My Lords, I think I had better quickly break up the fight. When is the right time to have the debate on the franchise? It is most certainly not in a devolution Bill, in the House of Lords, when the House of Commons has voted decisively, on two occasions, to overturn this amendment. As for any arguments in addition to those I have already made, I have nothing much to add other than to back up the points that the noble Earl, Lord Listowel, made at the previous stage of the Bill. The Electoral Commission has also voiced concern about this amendment. Other than that, I have nothing further to add. It is not the time, it is not the Bill and we are not the House to be deciding this.
My Lords, I am very grateful for the contributions that we have had from a number of Members of the House. They have at least helped to inform our thinking. I listened very carefully to the Minister’s reply, which has not added much at all. I conclude two things. First, there was no indication in that reply that the confirmation by the Minister in the other place, James Wharton, in November, that it was undeniable that there is a debate to be had on the issue, will be acted on by the Government. I think that it should be.
Secondly, this House supported the lowering of the voting age when it last considered the matter as part of this Bill. I think it is for the House to decide whether it wishes to press the matter further. I hope that it will. It is very important that we should engage young people with the democratic process at an earlier age than 18, and I therefore beg leave to test the opinion of the House.
My Lords, I cannot really account for it but somehow Part 5A of the Local Transport Act 2008 has managed to escape my notice hitherto. I am interested to see that the Government have decided to incorporate reference to transport infrastructure in the devolution Bill, and that is very welcome, but I am not entirely clear about the scope of the proposals before us. Clearly, I welcome the Commons amendments here but, on the face of it, they appear to relate to Highways England and to rail matters, which of course are very important, but I could not see any reference to such issues as ports and airports as part of the functioning of these transport bodies. Perhaps the noble Lord could advise whether they are included and, if not, say why not.

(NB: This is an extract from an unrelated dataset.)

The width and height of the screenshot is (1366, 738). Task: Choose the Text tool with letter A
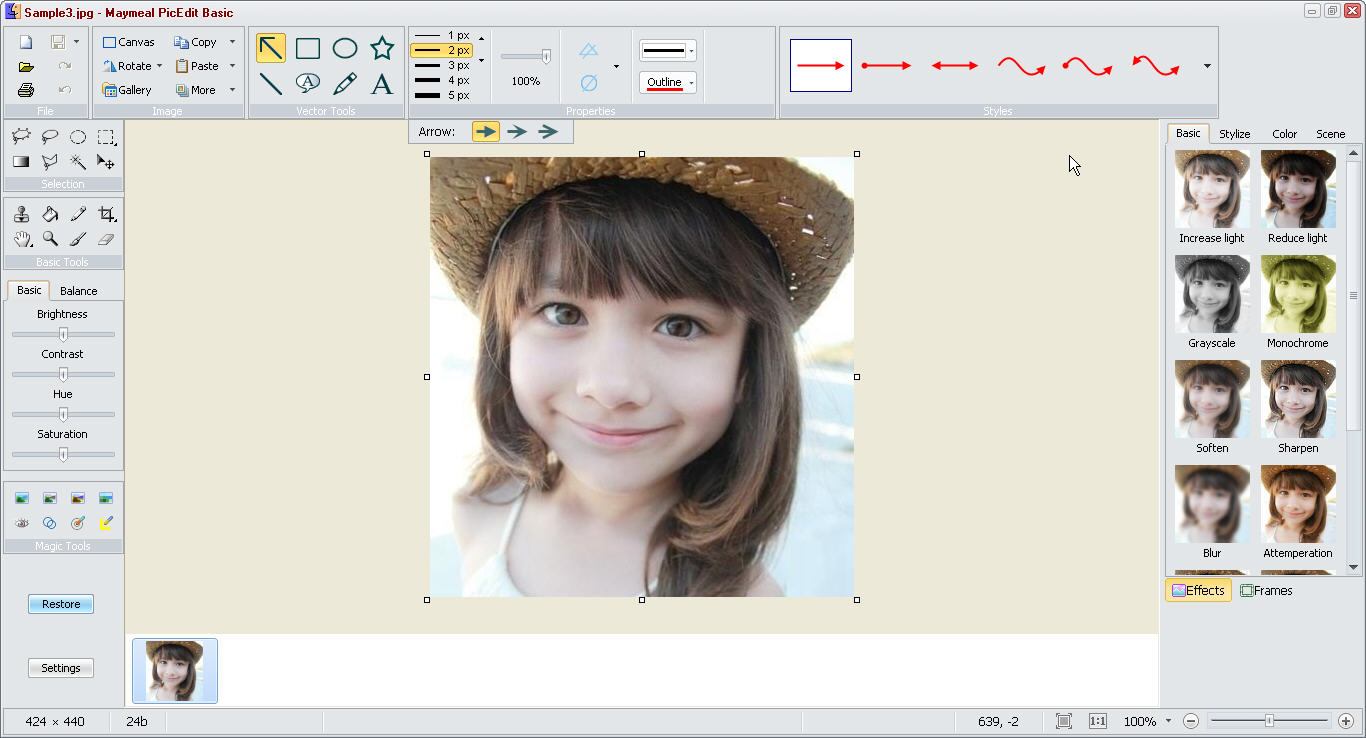pos(382,84)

Of course, those of us in the north—the noble Lord has referred to Transport for the North—are very conscious of the huge disparity in the expenditure on transport infrastructure in our part of the country and the vast amounts that have been poured into Crossrail, which we have heard recently is to be further extended. Rather worryingly, it is to go under the block of flats in Balham in which I have a flat. That will no doubt take some time but the disproportion in expenditure is quite remarkable. It is a huge factor and one hopes that it will be redressed.
I am not entirely clear about the likely size of these sub-national transport bodies. A lot of the work will serve to connect different parts of the country but in the part of the country that I come from, in particular, we will be looking at cross-country routes to the north-west—to Cumbria and Carlisle from Newcastle and Sunderland and places on the east coast. For the purposes of these bodies, will we not be looking at, for example, simply the combined authority area, because that does not extend beyond the borders of Northumberland and Cumbria? If the area is to go beyond that, what sorts of boundaries will we be looking at? If it does not go beyond that, what mechanism will exist to bring together areas which are not part of the same combined authority?

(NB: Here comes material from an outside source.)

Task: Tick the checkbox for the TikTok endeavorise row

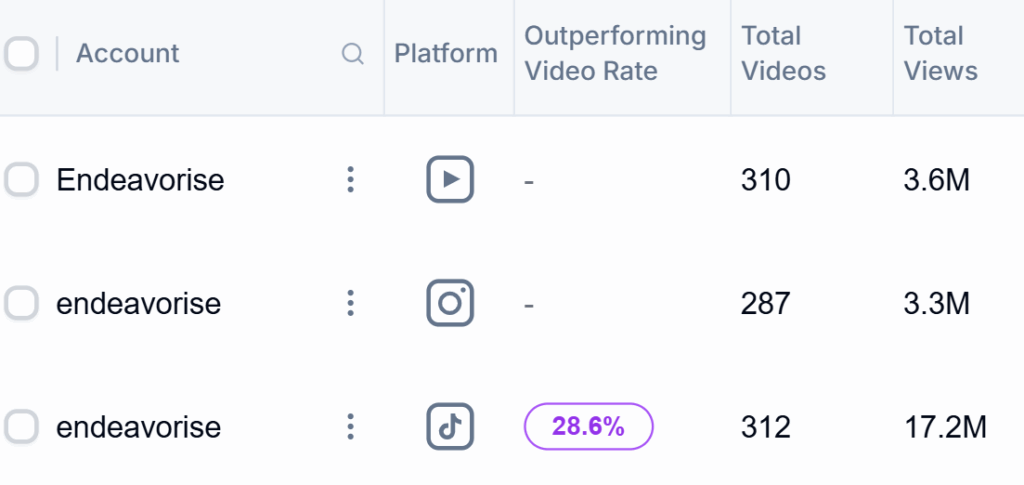Action: tap(21, 427)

My Lords, first, I thank the Minister for his briefing note, which I received last week, on the proposals in this amendment for sub-national transport bodies. I welcome the switch in emphasis that he has referred to. The noble Lord, Lord Beecham, talked about levels of expenditure and, in particular, the enormous amount that is spent on London and the south-east in comparison with the north of England. Having a sub-national transport body of this kind will be extremely helpful in refocusing the attention of Whitehall on the need to fund the north better than it currently does. Therefore, I thank the Minister for that and I think that the proposals are absolutely right but I want to say two things.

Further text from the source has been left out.